The image of the last battle, humans dying before the alien hordes, is a favorite of mine when I am in that dreamy state of primary invention. See also “Some things cannot be put right…”1 and “Zombie Attack.”2 Obviously I have a barely concealed yearning to write science fiction, which, I think is an aspect of aging. I can’t write realistic fiction anymore because I haven’t mastered texting yet let alone swiped anyone for a date or taken any of the latest apex party drugs — large swathes of contemporary society reside in an alternate universe more real than the fantasy niche where I live where you can still find telephone booths on street corners.
Doug: You never fail to intrigue, bu I can top tyour embarrassment over jodphurs. i My dad and I were prepping for a whitewater canoe trip when I was, I'm guessing, 14. The stretch of the water we were paddling (the Unami Creek in western Montgomery Co., PA) bordered a big Boy Scout camp, which was full in summertime.

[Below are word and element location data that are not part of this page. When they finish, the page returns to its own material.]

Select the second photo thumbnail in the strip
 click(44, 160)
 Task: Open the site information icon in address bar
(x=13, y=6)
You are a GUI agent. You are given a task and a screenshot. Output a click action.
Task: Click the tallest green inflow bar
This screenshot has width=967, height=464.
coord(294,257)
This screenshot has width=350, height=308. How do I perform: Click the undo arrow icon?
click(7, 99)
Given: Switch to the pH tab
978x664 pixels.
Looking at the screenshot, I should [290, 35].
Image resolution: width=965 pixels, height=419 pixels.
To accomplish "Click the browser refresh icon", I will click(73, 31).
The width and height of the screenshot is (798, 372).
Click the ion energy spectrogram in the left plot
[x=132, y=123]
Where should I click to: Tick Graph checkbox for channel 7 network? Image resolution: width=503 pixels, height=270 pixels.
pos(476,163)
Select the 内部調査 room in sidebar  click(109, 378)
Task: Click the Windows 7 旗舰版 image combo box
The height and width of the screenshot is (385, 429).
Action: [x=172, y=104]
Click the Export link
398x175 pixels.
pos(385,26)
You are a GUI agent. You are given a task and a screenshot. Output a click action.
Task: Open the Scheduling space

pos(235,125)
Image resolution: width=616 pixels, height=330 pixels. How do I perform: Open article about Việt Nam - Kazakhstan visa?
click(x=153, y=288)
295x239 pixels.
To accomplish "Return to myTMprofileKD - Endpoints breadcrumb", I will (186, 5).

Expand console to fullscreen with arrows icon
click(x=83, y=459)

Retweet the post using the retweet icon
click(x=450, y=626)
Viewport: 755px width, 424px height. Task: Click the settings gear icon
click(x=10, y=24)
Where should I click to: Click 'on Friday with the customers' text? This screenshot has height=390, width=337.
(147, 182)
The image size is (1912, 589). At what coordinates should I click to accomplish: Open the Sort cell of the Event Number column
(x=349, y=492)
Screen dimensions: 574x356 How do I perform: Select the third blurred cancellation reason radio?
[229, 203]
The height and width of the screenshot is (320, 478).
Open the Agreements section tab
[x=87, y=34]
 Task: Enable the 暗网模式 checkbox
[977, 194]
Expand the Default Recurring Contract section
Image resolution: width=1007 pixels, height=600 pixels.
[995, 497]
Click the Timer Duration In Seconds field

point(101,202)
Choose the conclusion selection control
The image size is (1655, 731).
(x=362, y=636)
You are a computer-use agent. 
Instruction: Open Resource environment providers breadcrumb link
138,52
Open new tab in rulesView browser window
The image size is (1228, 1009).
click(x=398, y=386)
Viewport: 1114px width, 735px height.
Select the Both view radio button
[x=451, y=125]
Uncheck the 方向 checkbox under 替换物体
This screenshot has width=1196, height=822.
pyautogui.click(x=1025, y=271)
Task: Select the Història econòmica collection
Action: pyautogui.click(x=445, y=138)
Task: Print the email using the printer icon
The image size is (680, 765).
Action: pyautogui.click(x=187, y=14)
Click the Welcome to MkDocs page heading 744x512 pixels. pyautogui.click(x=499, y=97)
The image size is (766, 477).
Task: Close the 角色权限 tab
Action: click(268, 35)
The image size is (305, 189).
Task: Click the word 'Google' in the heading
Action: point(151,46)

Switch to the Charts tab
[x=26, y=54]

As we rounded a bend, we saw my mother standing in the water wearing the top of an old two-piece bathing suit and a pair of chest waders to film us with her movie camera. I saw her at fifty yards and prayed, "Don't, God, let there be any Scouts nearby!" Of course a troop of them just at that point could be sen walking upriver, and just as we reached the pool in which she stood, I heard one say, "Jesus! She's smokin' a PIPE too!" Indeed: she was smoking a pipe (!) in the effort to quit cigarettes. I thought I might get lucky, the canoe capsizing and the water instantly drowning me.